> _ENTRIES SHOWN_

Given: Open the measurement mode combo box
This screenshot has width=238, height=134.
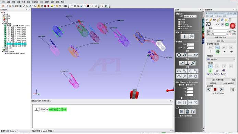Looking at the screenshot, I should 221,60.
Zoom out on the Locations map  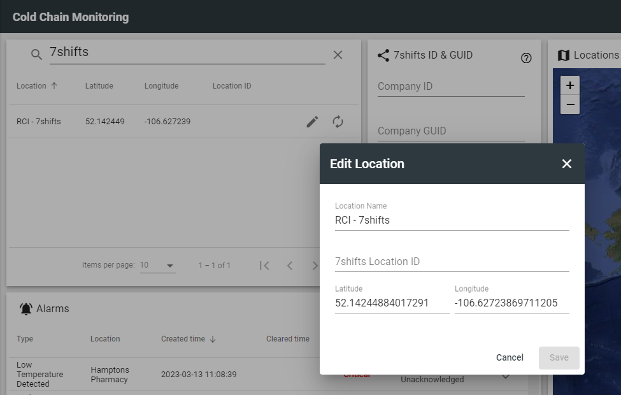pyautogui.click(x=570, y=104)
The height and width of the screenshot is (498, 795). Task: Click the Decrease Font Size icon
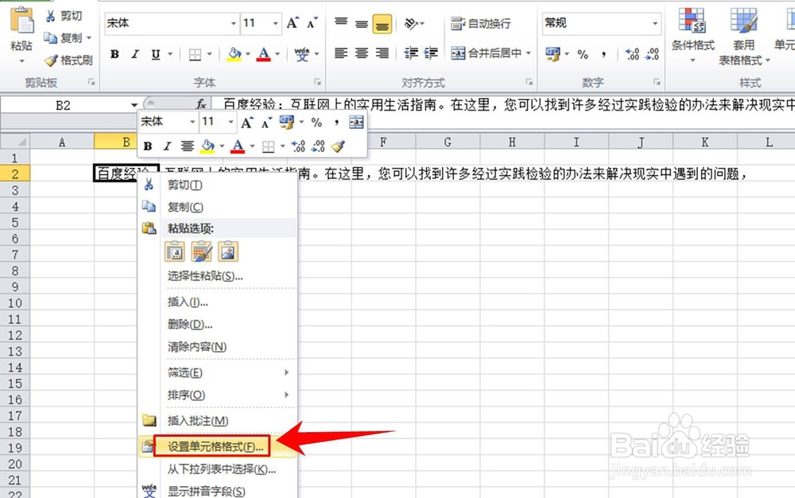coord(312,24)
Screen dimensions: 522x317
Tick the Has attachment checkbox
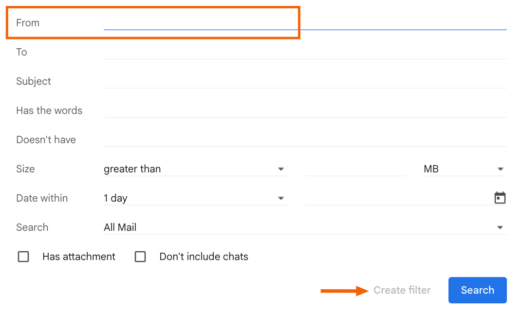23,257
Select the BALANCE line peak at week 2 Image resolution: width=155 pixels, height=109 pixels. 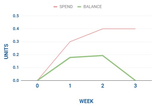pyautogui.click(x=103, y=55)
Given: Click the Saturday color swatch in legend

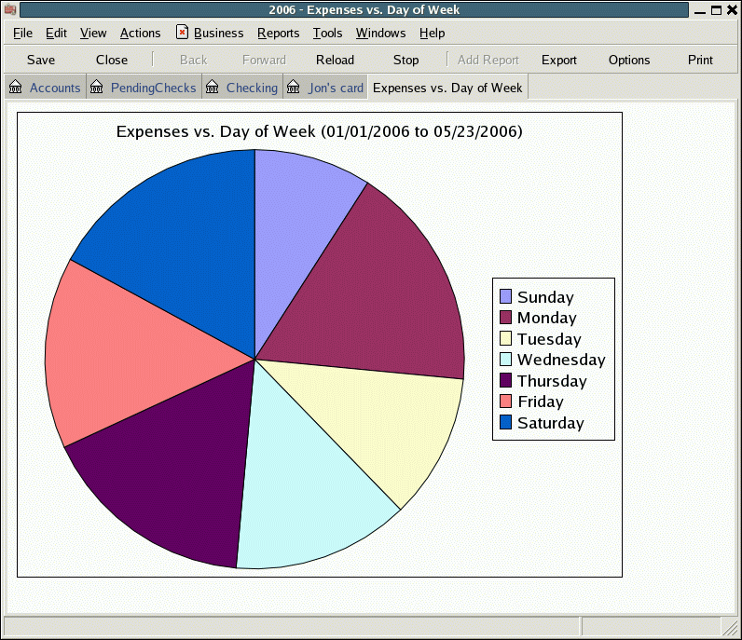Looking at the screenshot, I should pyautogui.click(x=506, y=422).
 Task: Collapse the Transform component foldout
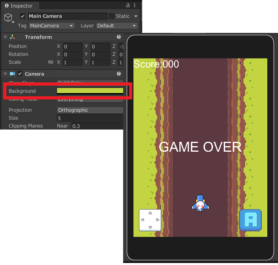(x=5, y=37)
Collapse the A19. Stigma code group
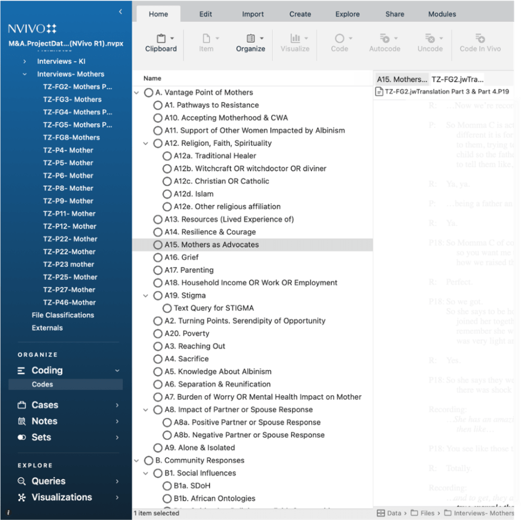This screenshot has width=521, height=520. (146, 296)
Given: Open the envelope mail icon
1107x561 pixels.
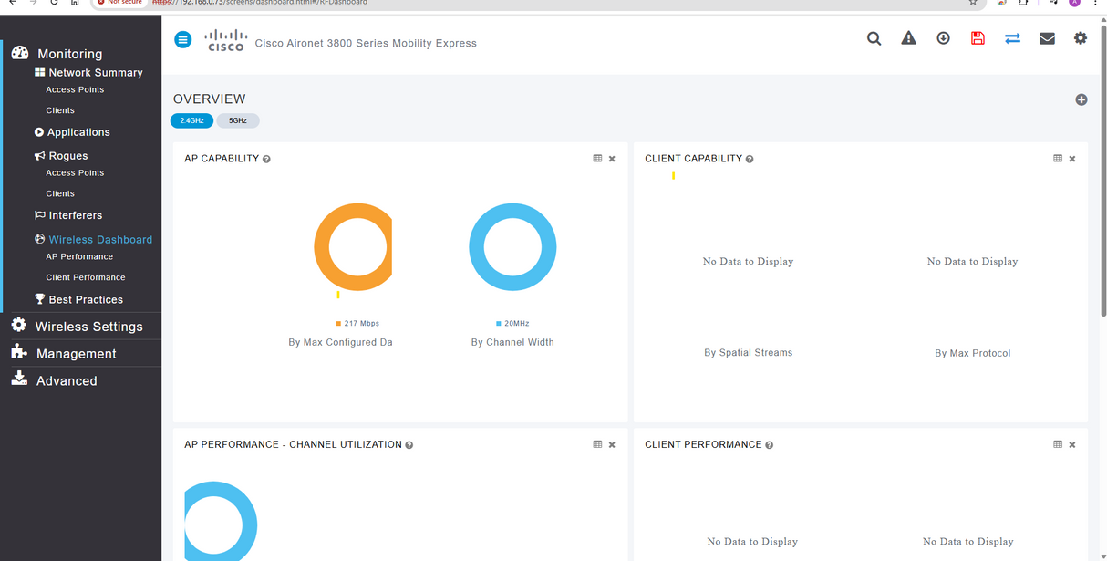Looking at the screenshot, I should point(1047,38).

> _TASK GOAL_
Once the pictures are set aside, what is needed is the lines from the line with "Given: Click the" through the end of the data, written out exactly and alone.

> _WRITTEN RESPONSE_
Given: Click the Saturday color swatch in legend

Looking at the screenshot, I should pyautogui.click(x=506, y=422).
 Task: Collapse the Transform component foldout
(x=5, y=37)
Collapse the A19. Stigma code group
This screenshot has width=521, height=520. (146, 296)
Given: Open the envelope mail icon
1107x561 pixels.
Looking at the screenshot, I should point(1047,38).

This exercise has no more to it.